On Friday, Biden took some responsibility, promising consequences for errant Border Patrol agents. Homeland Security Secretary Alejandro Mayorkas announced that the makeshift camp where thousands of migrants were staying under an international bridge had been cleared out. A day earlier, Border Patrol temporarily suspended the use of agents on horseback in Del Rio.
But Biden officials have publicly doubled down in defending the continued use of Title 42. Speaking at the White House press briefing on Friday, Mayorkas repeatedly said how Title 42 is a “public health imperative” and not a policy aimed at controlling migration. Mayorkas also said U.S. officials believed that Haiti, in spite of the political instability and devastation, was in a position to accept deportees.
None of it was enough to address the concerns of members of Congress and other leaders who remain troubled by the racial implications.

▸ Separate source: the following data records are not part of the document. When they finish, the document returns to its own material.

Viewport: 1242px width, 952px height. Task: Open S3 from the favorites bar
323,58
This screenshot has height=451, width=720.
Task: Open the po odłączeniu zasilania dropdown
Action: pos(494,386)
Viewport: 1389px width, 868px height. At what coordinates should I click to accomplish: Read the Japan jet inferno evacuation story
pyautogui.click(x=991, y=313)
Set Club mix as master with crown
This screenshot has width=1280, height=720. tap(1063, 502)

“They have to do a heck of a lot more,” said Rep. Barbara Lee (D-Calif.), who continues to call on the administration to stop deportation flights to Haiti.
“World leaders are looking at what’s taking place here in this country and they’re saying do Black lives really matter? They’re looking at violations of international standards of human rights,” Lee added. “This is a stain on our country.”

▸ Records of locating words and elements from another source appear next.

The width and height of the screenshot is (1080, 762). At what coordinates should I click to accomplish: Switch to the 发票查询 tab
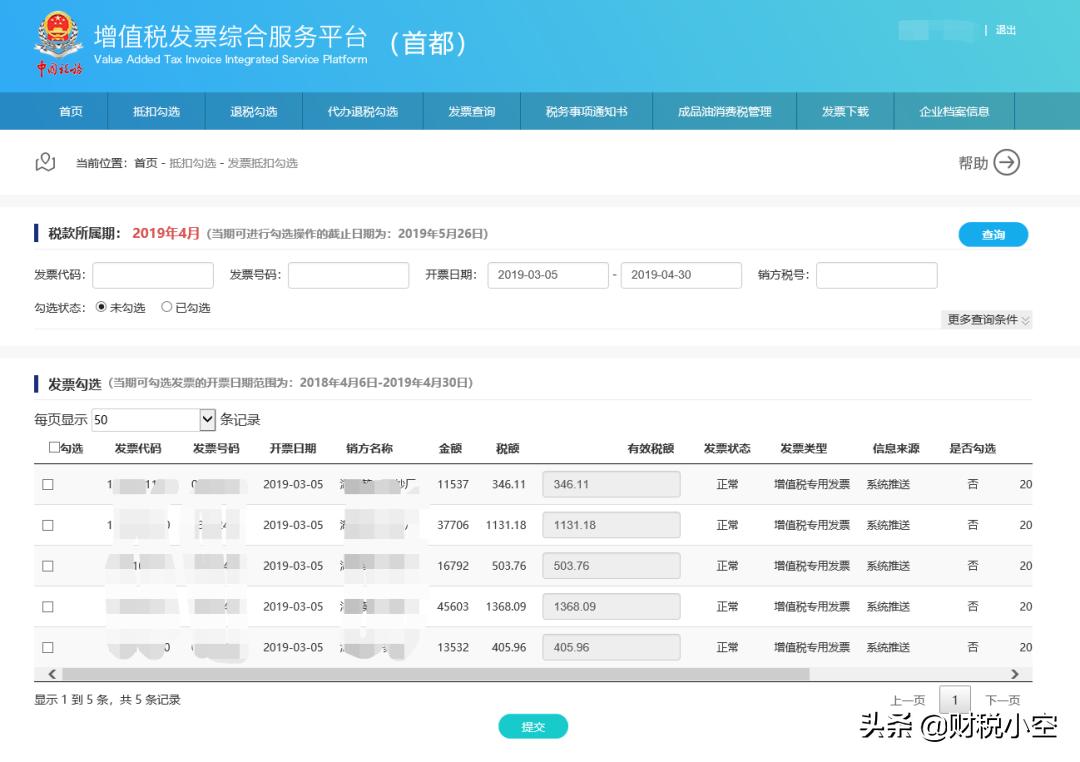coord(471,111)
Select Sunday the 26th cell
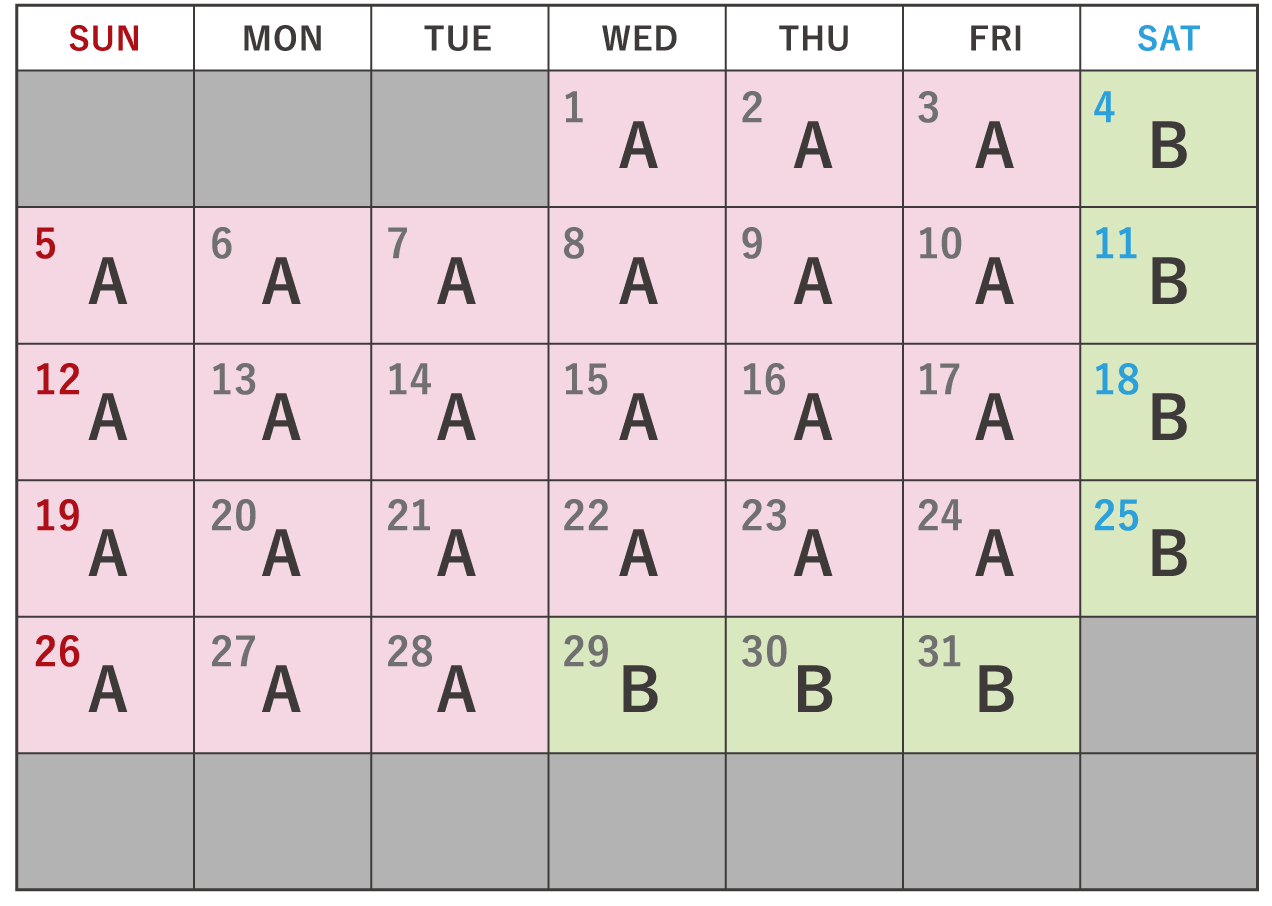Screen dimensions: 1272x906 pos(105,685)
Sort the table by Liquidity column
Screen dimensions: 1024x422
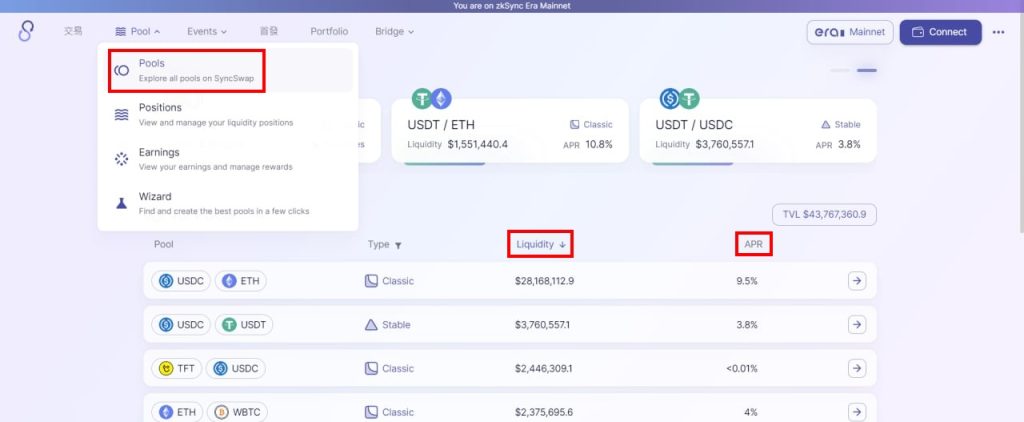point(541,245)
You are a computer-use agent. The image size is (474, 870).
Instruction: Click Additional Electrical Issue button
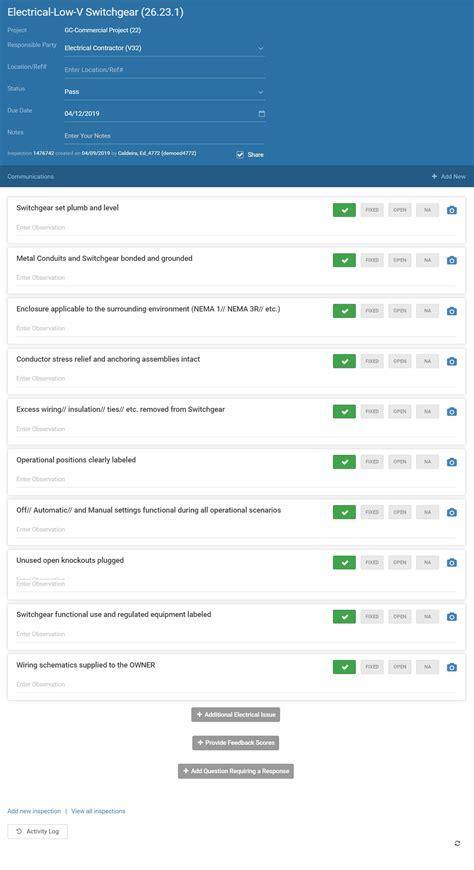pos(236,715)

Civil rights leaders and members of the Congressional Black Caucus met with White House officials this week to discuss the treatment of Haitian migrants at the border. On Thursday, a group of civil rights leaders held a phone call with the White House to express their anger.
“[W]hen it comes to Black migrants, it’s a painful realization that a country that has this promise of democracy and equality … that your Blackness makes you impacted negatively by policy after policy,” said Nana Gyamfi, executive director of the Black Alliance for Just Immigration.
Gyamfi added that a number of organizers with BAJI have become increasingly demoralized by the Biden administration’s handling of the influx of Haitian migrants and, particularly, its continued use of Title 42.
“People are saying, ‘we voted and this is what we got,” Gyamfi said.
The fact the focus has been on Black immigrants, Castro said, added a “different dimension” and activated groups like the Congressional Black Caucus and NAACP — all of them critical elements of the Democratic coalition that put Biden in office, and essential to the party’s success in November 2022.
“That creates a bigger headache frankly for Joe Biden,” Castro said, adding how having a wider swath of groups and leaders actively speaking out “helps build a stronger coalition” to put pressure on Biden for change.
Some leading Democrats hope the simmering outrage will result in the Biden administration reevaluating how it has been handling immigration so far. It could be a real inflection point, they say.
“This has been one hell of a week,” said Rep. Chuy Garcia (D-Ill.). “It is a wake-up call for us to deliver — for the administration and certainly for Congress to deliver on changing the cruel and humane policies.”
Maya King contributed to this report.